Meditations: Vespers

Photo by Thijs van der Weide on Pexels.com

The boys upstairs await my final call of “Lights out!” I’m camping out with them in their room this week while my wife and two children are away. They’d much rather read until I come to bed for a few moments of reading myself before nodding off, book in hand.

The days begin to take their autumnal shape as the rhythms of a regular school and work day begin to emerge from the free-form life of summer. I venture back to my classroom for a few hours each day. The list of summer projects glares at me triumphantly from the kitchen desk, with barely one project completed. And I’ve just added refinishing the old church pew I bought for my entryway to the list.

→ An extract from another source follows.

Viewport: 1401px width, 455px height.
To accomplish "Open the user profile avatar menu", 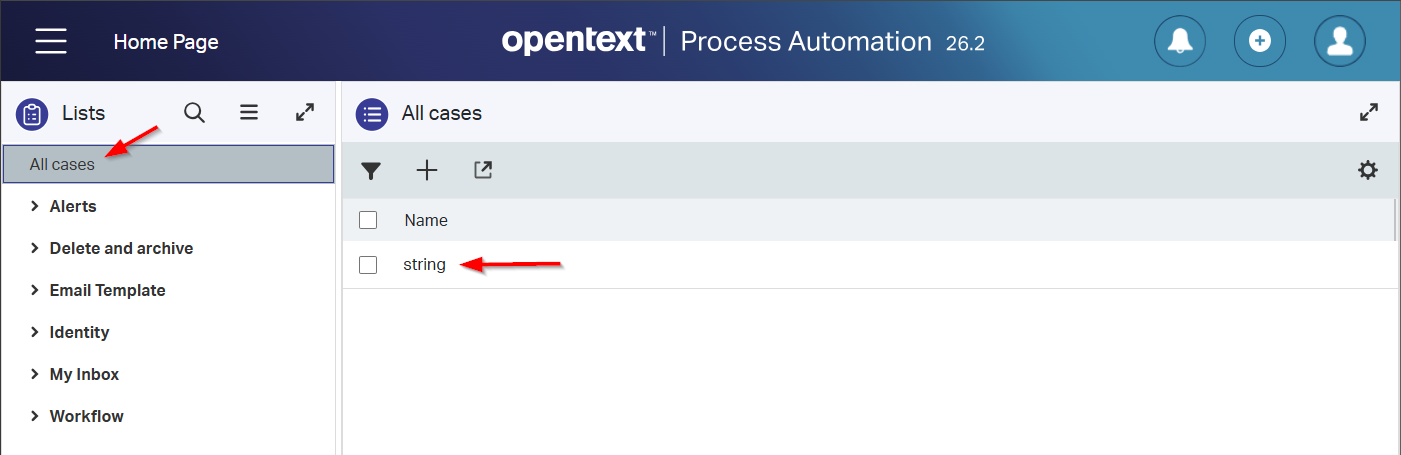I will pos(1340,41).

Here, I am reminded to still myself, to sit in the sanctuaries of daily life despite the “miles to go before I sleep.” This is the companion piece to “Meditations: Lauds” written about a month apart back in 2019 … My seven-year-old has just come down the stairs again – for the third time. Perhaps it’s time I ascend the stairs and savor the waning minutes of the day. My deepest thanks to those of you who actually read and respond to these brief moments of deepening. You are a blessing!

Meditations: Vespers

Vincent H. Anastasi - 2019

I drift between the subterranean glow
of the LED cellar lights
and the afternoon summer sun
snooping about my library window.

I descend to kneel
before the sliding compound miter saw,
another prepared board on the altar
momentarily lit by a precise red flame,
the toothed blade held aloft
then plunged in a sudden mechanical wail.
By design I have learned to rend and pierce,
to cope and piece together a sanctuary
where meditations like these can be fostered
or one can simply sit,
       windows thrown wide
       patiently awaiting an evening repast,
or stretch heavenward, once again,
contented in the barred owl’s dusky lament
and the sun settling down beneath horizon’s sheet.